How do we agree our child maintenance?

In this article, Sharon Montgomery outlines the omissions in the Government’s potentially problematic new Child Maintenance Guides.

The Government, through the Department of Work & Pensions, has published a guide to help parents plan a conversation about child maintenance and assist parents in making these arrangements.

When parents separate, organising maintenance payments is important, and best dealt with by agreement. It is an area that can cause disagreement and, if not organised properly, can cause hardship for both parties and affect the children. On the face of it, a guide to assist is a good idea.

You can find links to the resources below:

Department for Work & Pensions: Planning your Child Maintenance Conversation (12 August 2019)

Department for Work & Pensions: Your Child Maintenance Arrangements (12 August 2019)

In the guide, under “Planning your Child Maintenance Conversation”, it is explained in straightforward language.

  1. “What you want to talk about”
  2. “How where and when do you want to talk” contains sensible advice and information.
  3. “Would you like anyone else to be there” offers the possibility of using a professional family mediator on how to find resources about family mediation.
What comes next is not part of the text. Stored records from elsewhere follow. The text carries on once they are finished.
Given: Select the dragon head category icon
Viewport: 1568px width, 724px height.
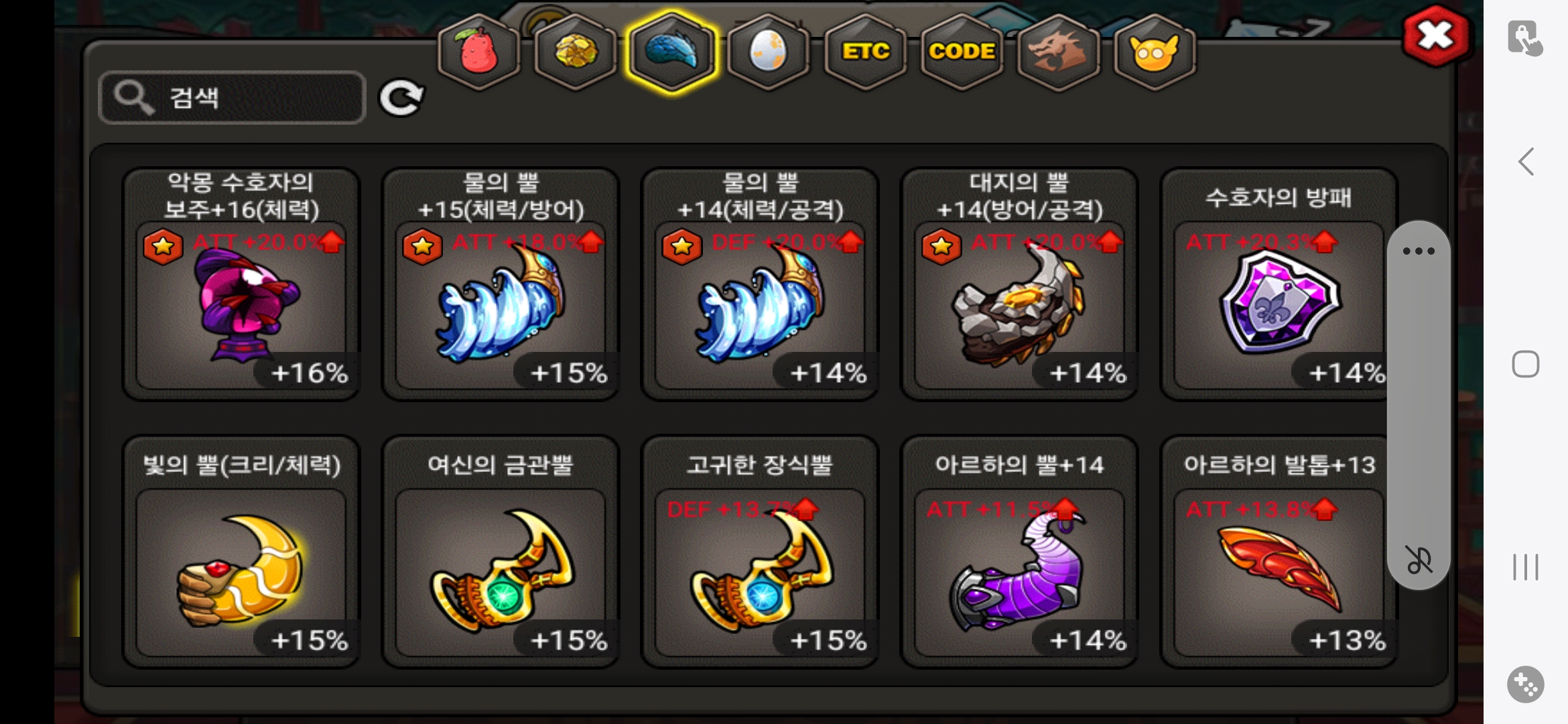Looking at the screenshot, I should click(1058, 52).
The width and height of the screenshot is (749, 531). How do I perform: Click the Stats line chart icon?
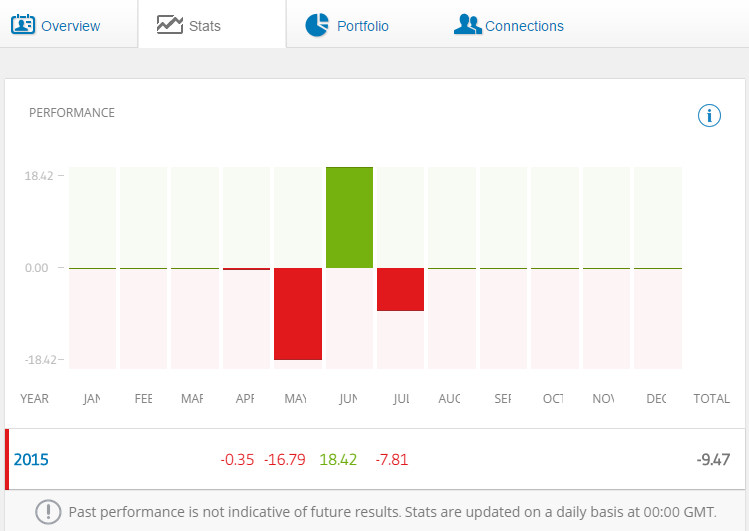[170, 24]
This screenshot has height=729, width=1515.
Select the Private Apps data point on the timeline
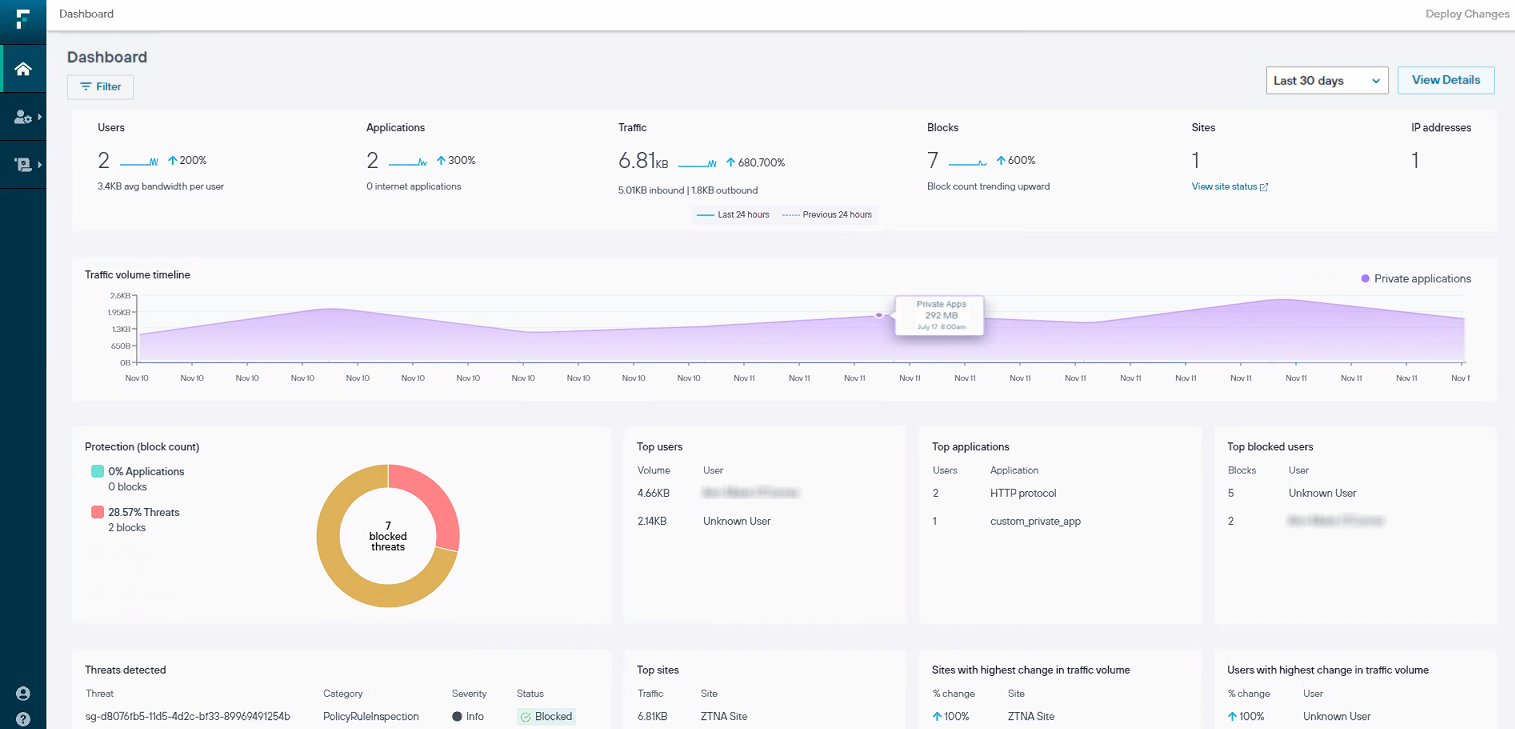coord(878,315)
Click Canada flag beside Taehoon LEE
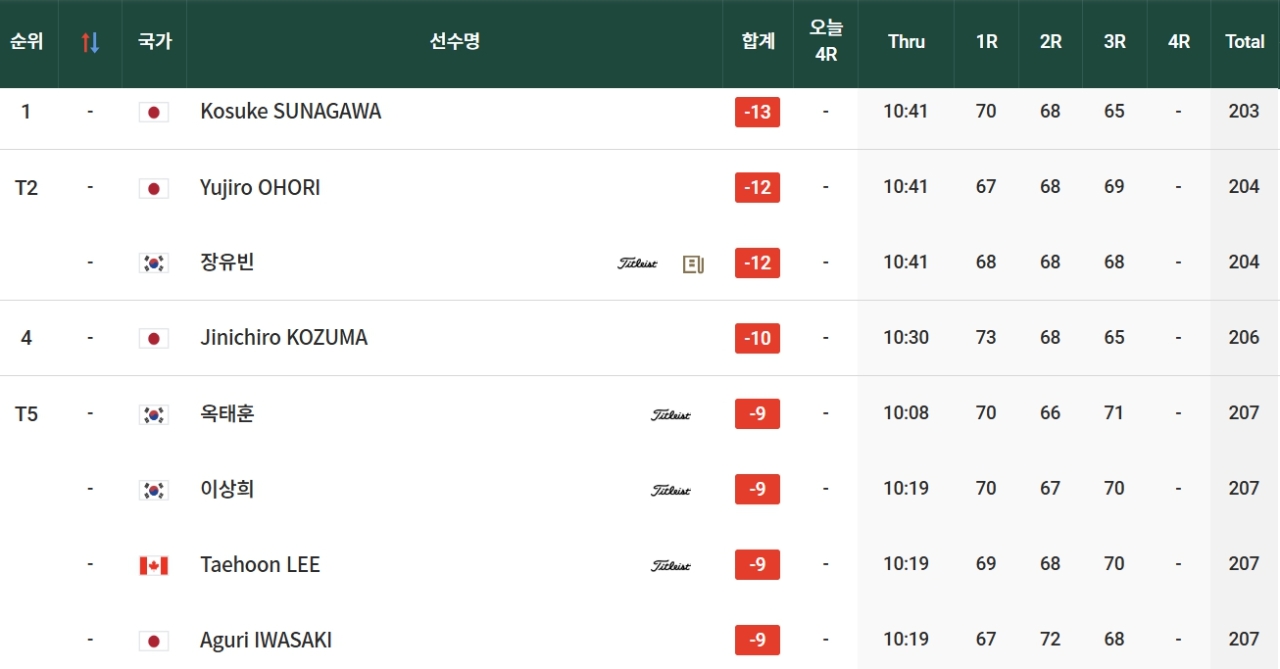This screenshot has height=669, width=1280. [154, 565]
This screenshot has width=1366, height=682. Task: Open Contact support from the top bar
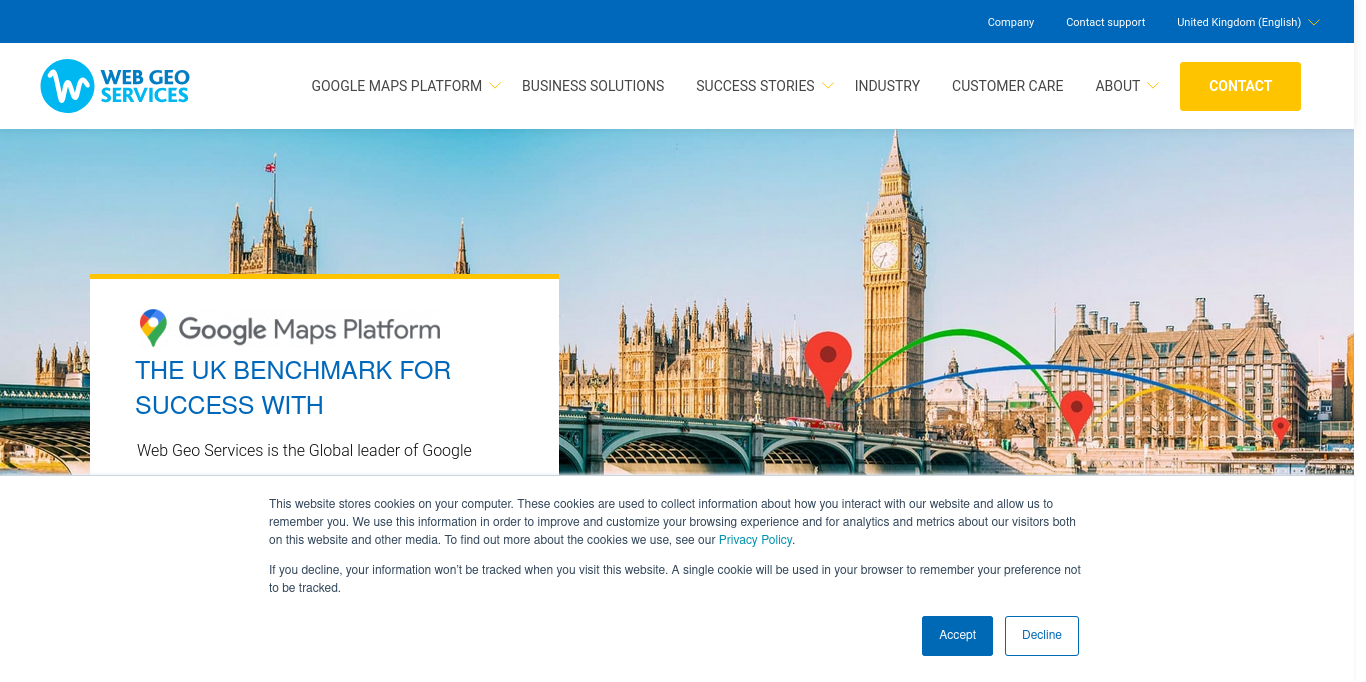(1105, 21)
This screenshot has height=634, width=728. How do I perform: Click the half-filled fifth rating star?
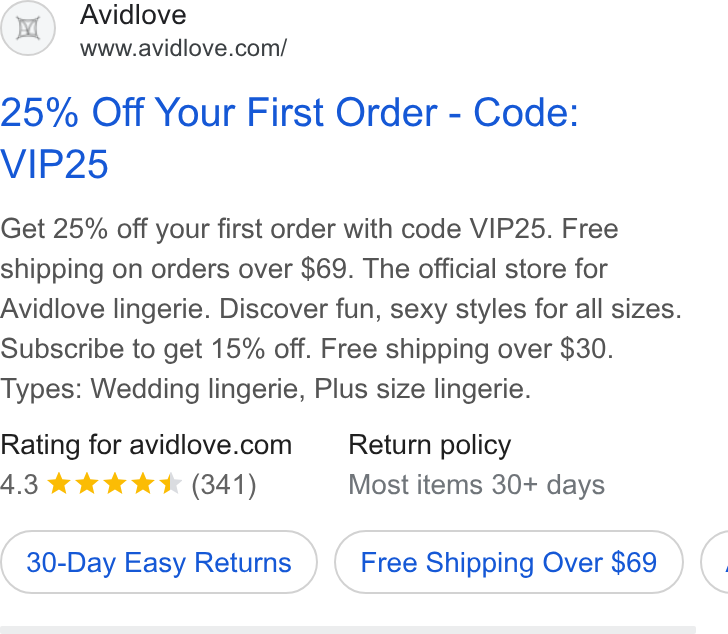[x=170, y=484]
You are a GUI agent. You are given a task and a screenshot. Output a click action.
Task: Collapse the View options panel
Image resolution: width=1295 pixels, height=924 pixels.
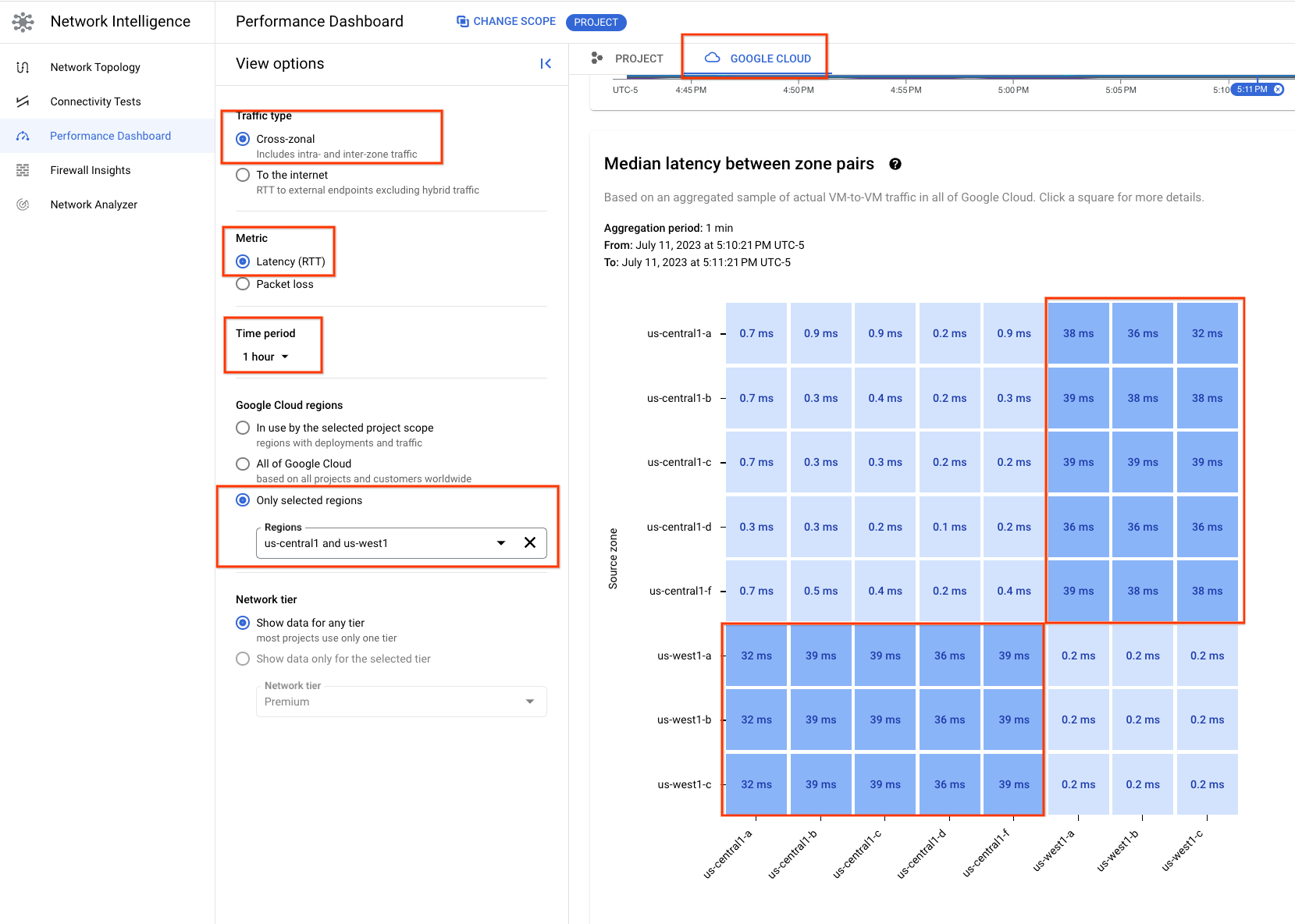tap(546, 64)
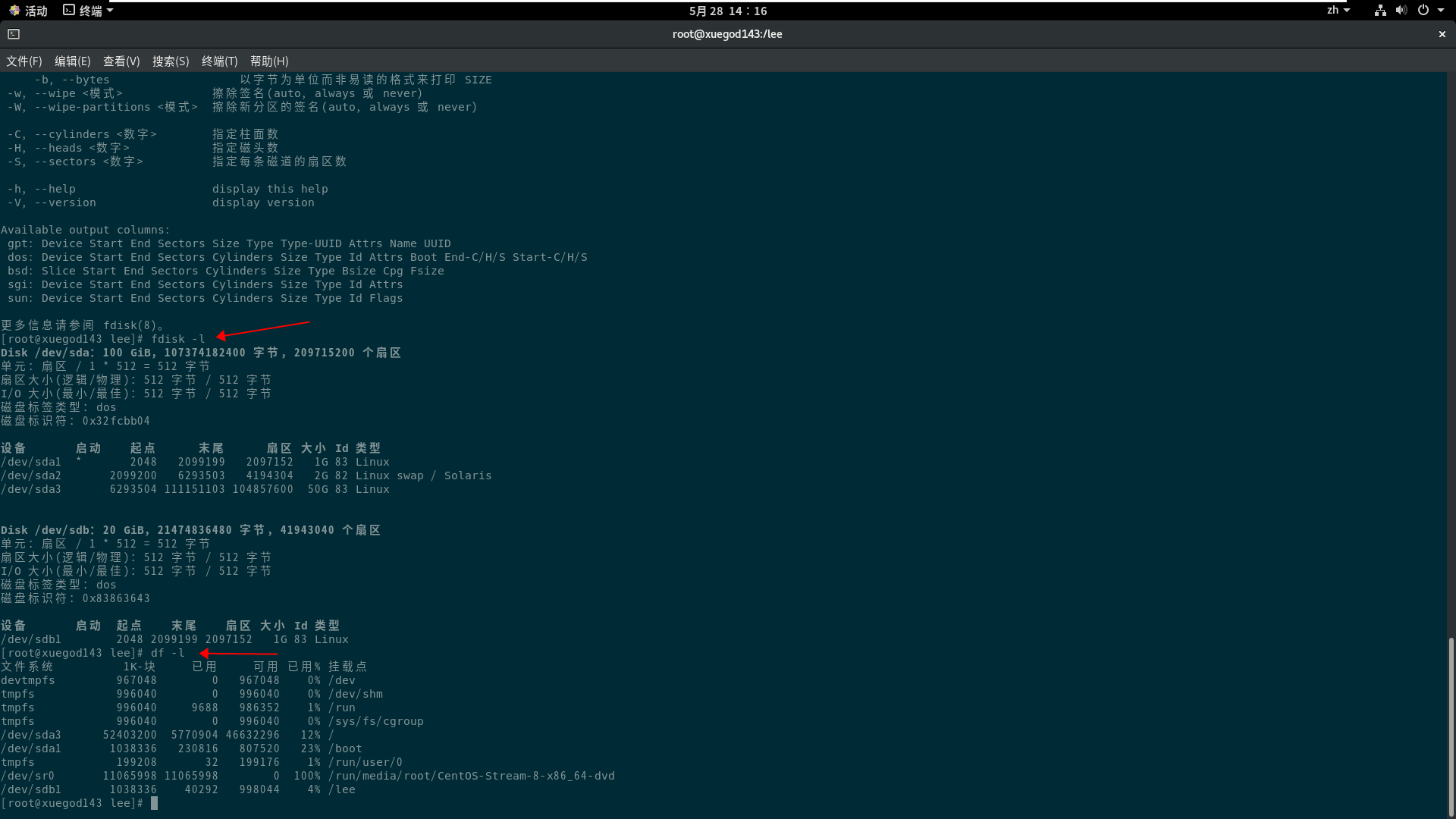Open the 终端(T) menu
The height and width of the screenshot is (819, 1456).
219,61
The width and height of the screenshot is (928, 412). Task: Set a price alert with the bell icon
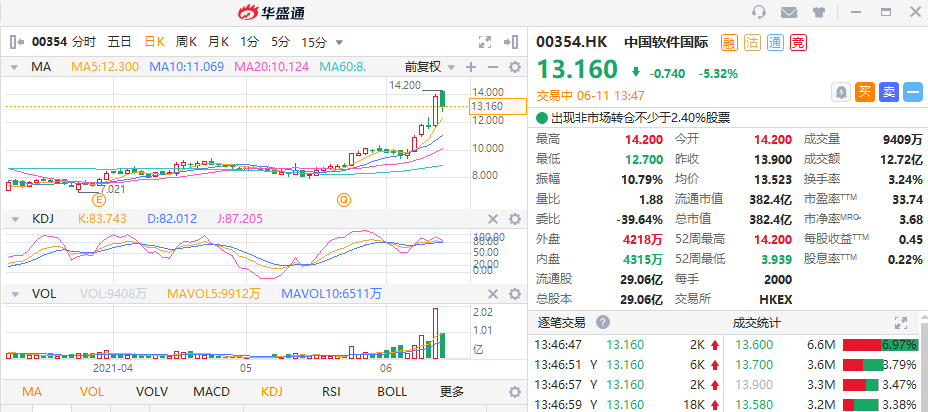(x=841, y=92)
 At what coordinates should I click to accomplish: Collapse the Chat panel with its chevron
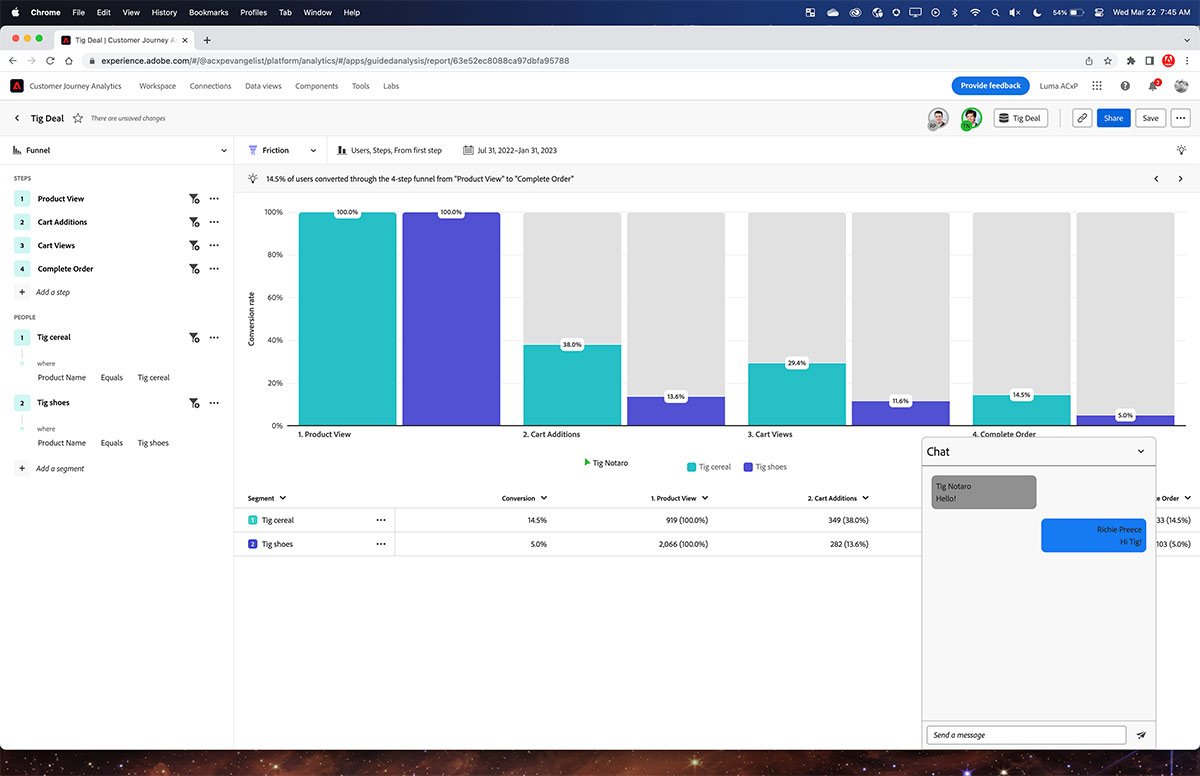point(1140,451)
This is very good.
  4. “How would you like to explain your ideas” tries to encourage polite and sensible conversation and avoid conflict.

However, there are difficulties:

Currently, if people cannot agree their child maintenance arrangements, they need to make an application to the Child Maintenance Service. The guide has a link to a child maintenance calculator to assist people with this. It is clearly in the interest of the Government that applications are not made to the Child Maintenance Service because there is a cost to the Government, and sometimes also a cost to the parents.

However, there is no suggestion that seeking advice from a lawyer might be any part of this conversation. The guide says, “it does not cost anything to set up your own arrangements, no one else needs to get involved and you may be able to change your arrangement if circumstances change for either of you”.

First of all, the parents should be aware of the income of each other including any entitlement to benefits as well as discussing outgoings.

It would be easy for someone reading this guide to assume that they must use the child maintenance calculator and if they are not aware of the paying party’s proper income the calculation will be wrong.

It would also be easy when reading the guide to believe that if you were not to use the child maintenance calculator that you would be discussing matters that relate to the children since it refers to school uniform, social activities and food shopping. It also talks about “the everyday cost of raising your children”. It does not explain that this can include your mortgage payments and your gas bill.

Under the heading “if your arrangement stops working” it does not discuss the possibility of the payer refusing to make payments or making irregular or lower payments. It refers to obtaining help from a professional family mediator. This may be of help but not necessarily if one parent is refusing to pay their child maintenance. There is no reference to making an application to the Child Maintenance Service nor any reference to obtaining advice from a solicitor.

These are unacceptable omissions.

Whilst many parents are able to make their own arrangements by agreement, it is often with the framework of proper financial disclosure of income, a properly calculated child maintenance assessment and legal advice.